- [Activity] Skip the pictures. Transcribe exactly the lines from the line containing "Task: Click the" to the end of the listing.

- [Records for this task]
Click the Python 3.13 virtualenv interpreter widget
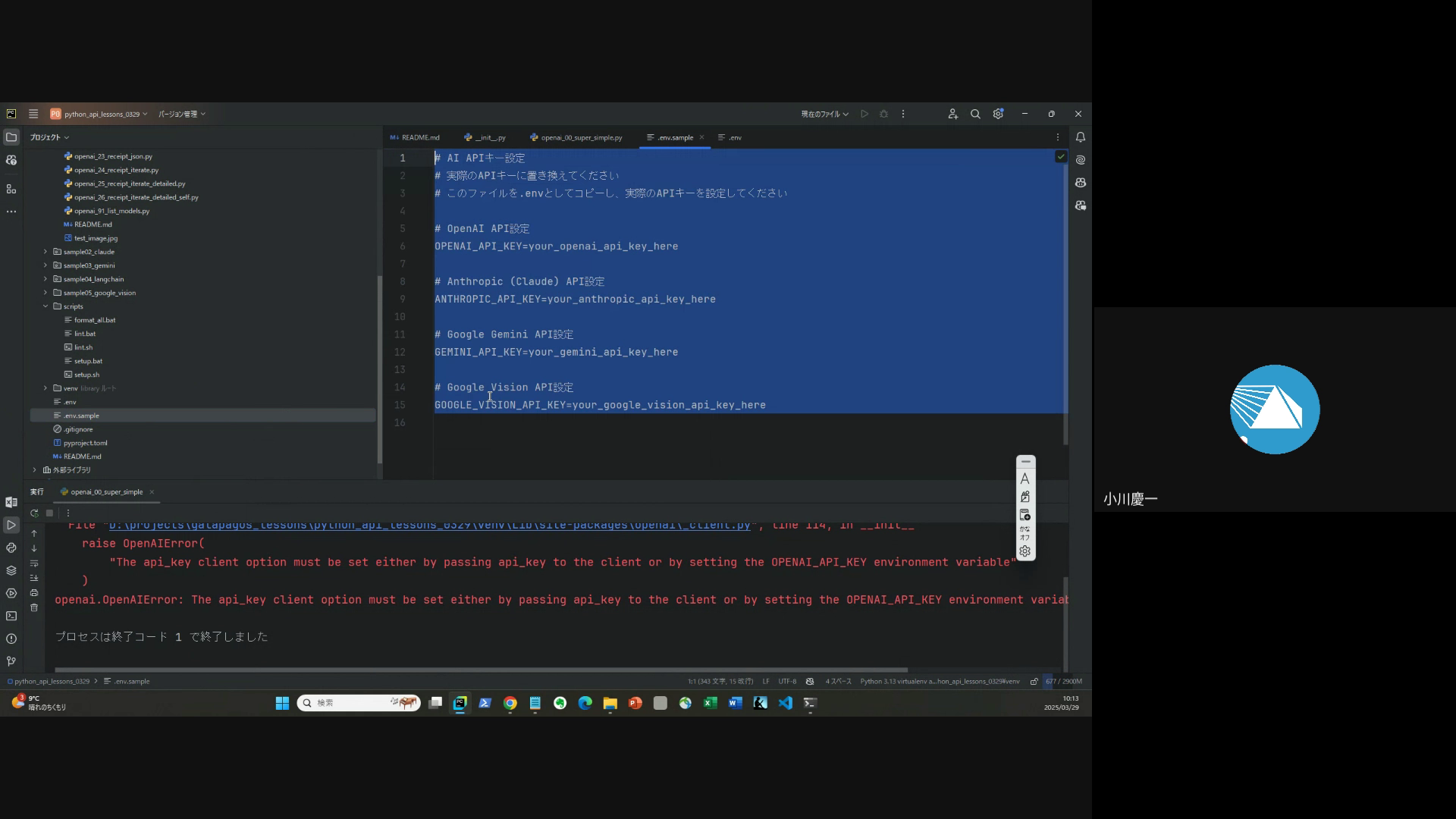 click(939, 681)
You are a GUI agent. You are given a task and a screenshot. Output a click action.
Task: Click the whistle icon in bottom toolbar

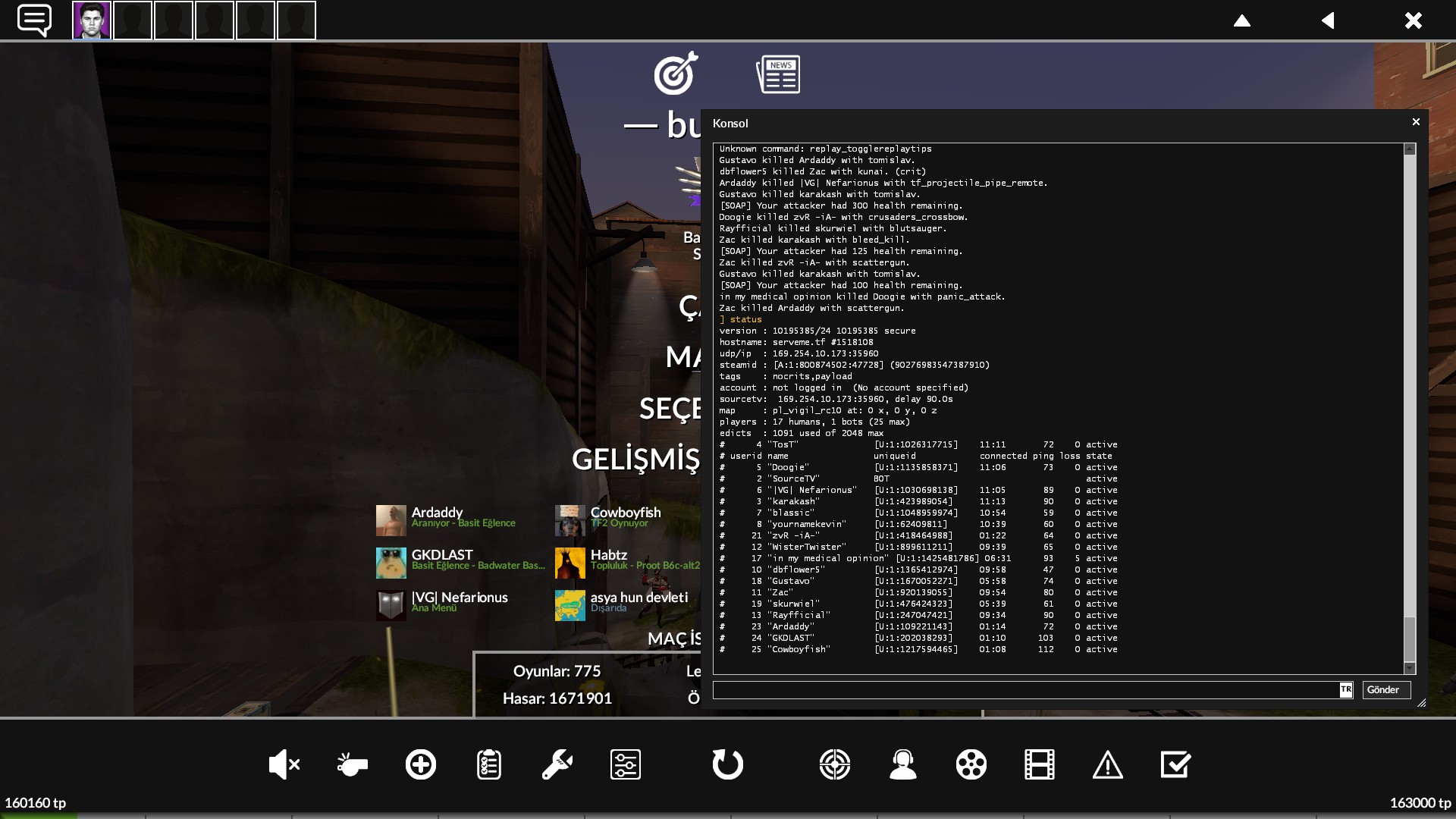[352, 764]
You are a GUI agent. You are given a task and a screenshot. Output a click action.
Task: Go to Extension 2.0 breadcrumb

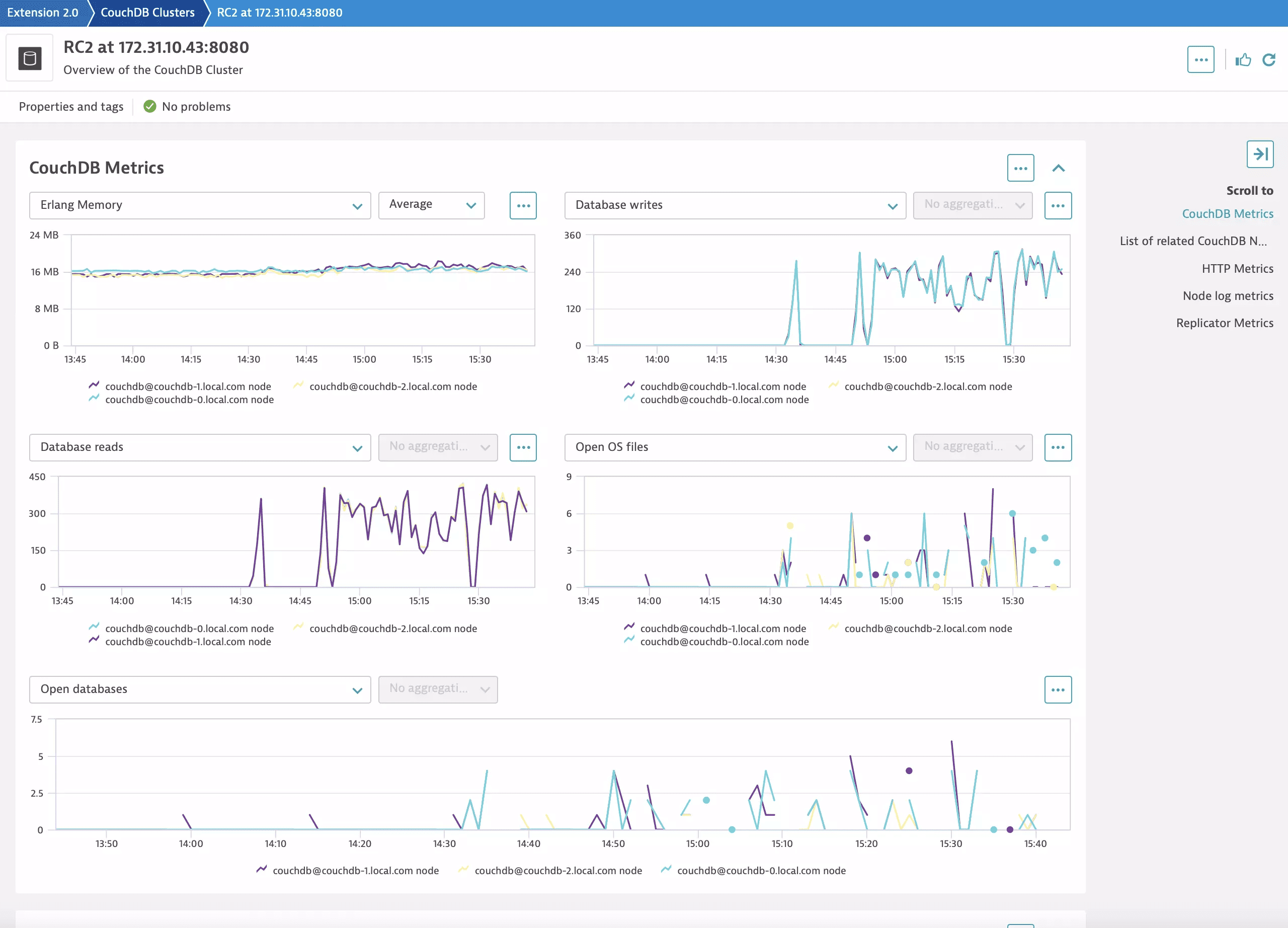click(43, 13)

- [Exercise result]
Task: Click the whistle icon in bottom toolbar

[352, 764]
You are a GUI agent. You are given a task and a screenshot. Output a click action.
Task: Go to Extension 2.0 breadcrumb

click(43, 13)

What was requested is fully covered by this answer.